• **EXERCISE DETAILS**: Copy out the items below exactly as they appear, from the first line through the line containing "The image size is (352, 230).".

Extracted records:

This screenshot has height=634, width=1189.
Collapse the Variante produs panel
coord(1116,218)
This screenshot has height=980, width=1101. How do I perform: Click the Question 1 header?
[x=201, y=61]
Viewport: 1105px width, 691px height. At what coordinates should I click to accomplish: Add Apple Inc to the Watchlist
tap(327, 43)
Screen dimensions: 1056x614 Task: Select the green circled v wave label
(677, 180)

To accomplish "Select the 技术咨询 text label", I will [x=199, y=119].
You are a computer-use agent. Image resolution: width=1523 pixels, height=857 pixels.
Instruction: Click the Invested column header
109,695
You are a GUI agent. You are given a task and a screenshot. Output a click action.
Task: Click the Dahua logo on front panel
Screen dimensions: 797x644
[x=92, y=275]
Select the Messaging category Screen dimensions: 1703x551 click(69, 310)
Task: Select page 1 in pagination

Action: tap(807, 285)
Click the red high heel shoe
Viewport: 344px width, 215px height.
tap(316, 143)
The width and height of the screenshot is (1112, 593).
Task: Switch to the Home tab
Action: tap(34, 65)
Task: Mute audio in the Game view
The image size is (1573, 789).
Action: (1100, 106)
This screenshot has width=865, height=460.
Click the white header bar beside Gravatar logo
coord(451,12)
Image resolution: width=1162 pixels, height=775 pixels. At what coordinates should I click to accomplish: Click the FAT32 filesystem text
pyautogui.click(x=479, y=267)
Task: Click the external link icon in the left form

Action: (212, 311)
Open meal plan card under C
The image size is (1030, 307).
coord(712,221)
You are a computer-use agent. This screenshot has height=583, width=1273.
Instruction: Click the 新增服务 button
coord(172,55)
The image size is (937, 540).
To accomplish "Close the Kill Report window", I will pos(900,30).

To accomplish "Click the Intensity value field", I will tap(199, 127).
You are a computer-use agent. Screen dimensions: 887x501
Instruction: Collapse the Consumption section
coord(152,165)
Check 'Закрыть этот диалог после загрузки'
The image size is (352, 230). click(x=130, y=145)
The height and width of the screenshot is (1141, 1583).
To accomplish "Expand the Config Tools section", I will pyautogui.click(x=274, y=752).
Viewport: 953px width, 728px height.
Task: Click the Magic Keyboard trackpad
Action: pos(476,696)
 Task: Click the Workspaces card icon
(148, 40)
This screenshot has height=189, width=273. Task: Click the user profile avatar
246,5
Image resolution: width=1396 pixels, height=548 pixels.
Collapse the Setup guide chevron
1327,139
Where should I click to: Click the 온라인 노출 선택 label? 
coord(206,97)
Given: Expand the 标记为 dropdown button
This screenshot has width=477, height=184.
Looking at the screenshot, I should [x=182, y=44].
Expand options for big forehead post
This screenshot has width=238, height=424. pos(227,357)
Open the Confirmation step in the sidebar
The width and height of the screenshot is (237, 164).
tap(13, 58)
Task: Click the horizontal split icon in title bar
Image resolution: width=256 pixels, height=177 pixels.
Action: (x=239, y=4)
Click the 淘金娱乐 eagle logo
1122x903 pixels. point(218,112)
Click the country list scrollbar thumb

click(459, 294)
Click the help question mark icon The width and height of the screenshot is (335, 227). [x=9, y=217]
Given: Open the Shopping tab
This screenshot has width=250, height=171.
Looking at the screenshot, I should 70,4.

• **TASK SOLUTION**:
This screenshot has height=634, width=1189.
Collapse the Variante produs panel
coord(1116,218)
This screenshot has height=980, width=1101. How do I perform: Click the Question 1 header?
[x=201, y=61]
Viewport: 1105px width, 691px height. At what coordinates should I click to accomplish: Add Apple Inc to the Watchlist
tap(327, 43)
Screen dimensions: 1056x614 Task: Select the green circled v wave label
(677, 180)

To accomplish "Select the 技术咨询 text label", I will [x=199, y=119].
You are a computer-use agent. Image resolution: width=1523 pixels, height=857 pixels.
Instruction: Click the Invested column header
109,695
You are a GUI agent. You are given a task and a screenshot. Output a click action.
Task: Click the Dahua logo on front panel
Screen dimensions: 797x644
[x=92, y=275]
Select the Messaging category Screen dimensions: 1703x551 click(69, 310)
Task: Select page 1 in pagination

Action: tap(807, 285)
Click the red high heel shoe
Viewport: 344px width, 215px height.
tap(316, 143)
The width and height of the screenshot is (1112, 593).
Task: Switch to the Home tab
Action: tap(34, 65)
Task: Mute audio in the Game view
The image size is (1573, 789).
Action: (1100, 106)
This screenshot has width=865, height=460.
Click the white header bar beside Gravatar logo
coord(451,12)
Image resolution: width=1162 pixels, height=775 pixels. At what coordinates should I click to accomplish: Click the FAT32 filesystem text
pyautogui.click(x=479, y=267)
Task: Click the external link icon in the left form

Action: (212, 311)
Open meal plan card under C
The image size is (1030, 307).
coord(712,221)
You are a computer-use agent. This screenshot has height=583, width=1273.
Instruction: Click the 新增服务 button
coord(172,55)
The image size is (937, 540).
To accomplish "Close the Kill Report window", I will pos(900,30).

To accomplish "Click the Intensity value field", I will tap(199, 127).
You are a computer-use agent. Screen dimensions: 887x501
Instruction: Collapse the Consumption section
coord(152,165)
Check 'Закрыть этот диалог после загрузки'
The image size is (352, 230). click(x=130, y=145)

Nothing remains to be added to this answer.